My PhD supervisor died last week and I felt so very sad. He was a remarkable human. I always begin to write that he was ‘mad’ but then I think about it and realise that I actually mean he had a loud wild laugh and also extraordinary clarity. He was utterly unique - hilarious and deeply serious, stubborn and joyful. A truly larger than life character whose impact on the world, particularly the little island of Tasmania (where I lived while I met my husband and where I did my PhD), was huge. As Australian writer Richard Flanagan (another Tasmanian) said so well, there is a very large hole in Tasmania’s forest without Jamie.
I learned this news whilst visiting Sweden with my parents where I was in love with the colours and everything old. In particular the old colourful timber houses that sit amidst and upon and within the granite boulders that make up lots of the Stockholm archipelago. I was thinking about how at home these houses are in the landscape. How much they added to the sense of place and how they looked built for a ‘good life’. Built with so much colour and also with human hands, nestled in the world around them. Unsurprisingly, I wanted to stop and stay and live in one. Probably a yellow one, with a moss covered roof and a garden filled with old trees… and maybe even a green plastic watering can.

[PROMPT] In the passage about the writer's late PhD supervisor, list the qualities given immediately after the words "He was utterly unique".

[DATASET EXTRACT]
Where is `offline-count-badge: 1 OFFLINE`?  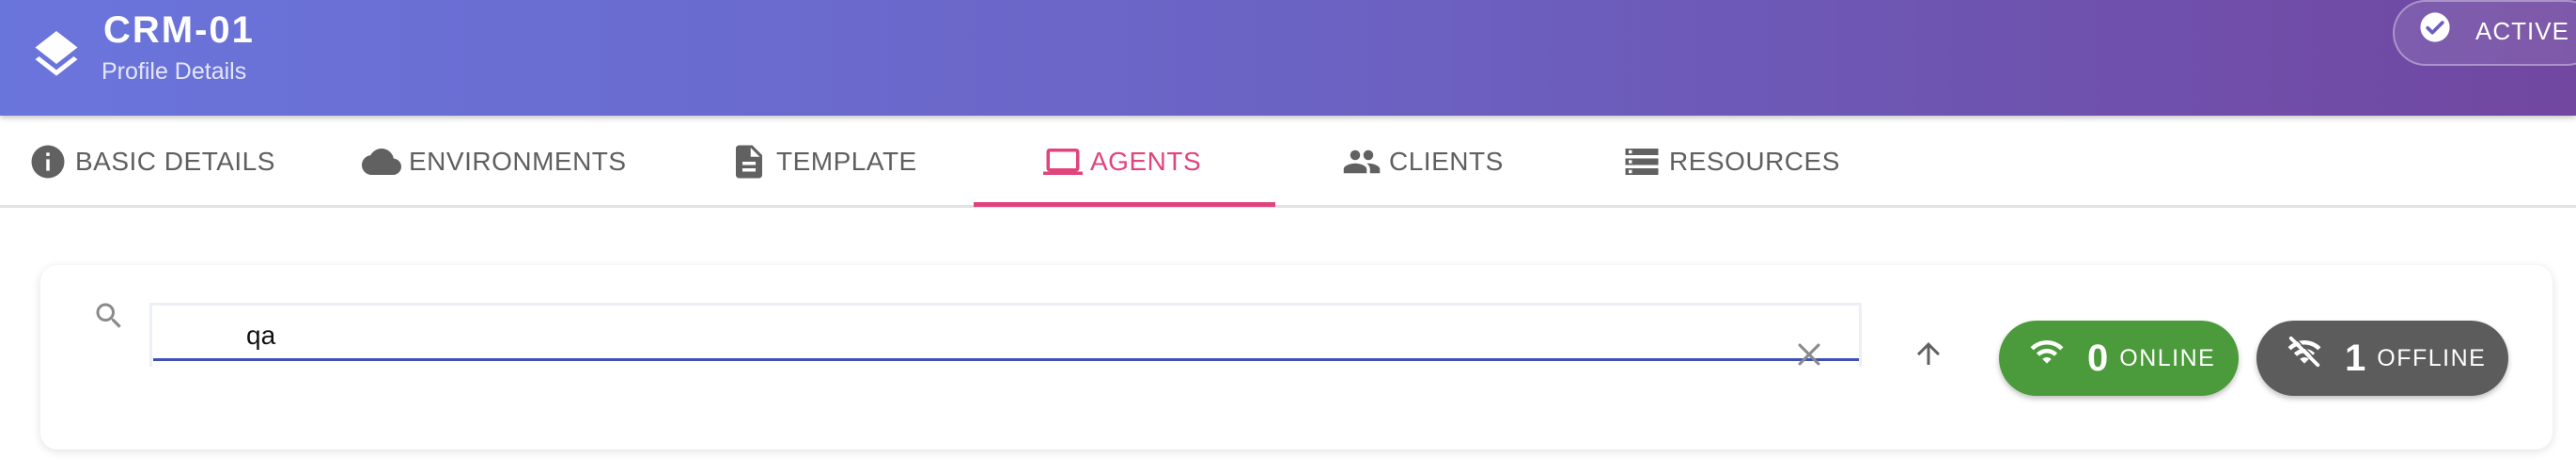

[ANSWER BOX] hilarious, deeply serious, stubborn, joyful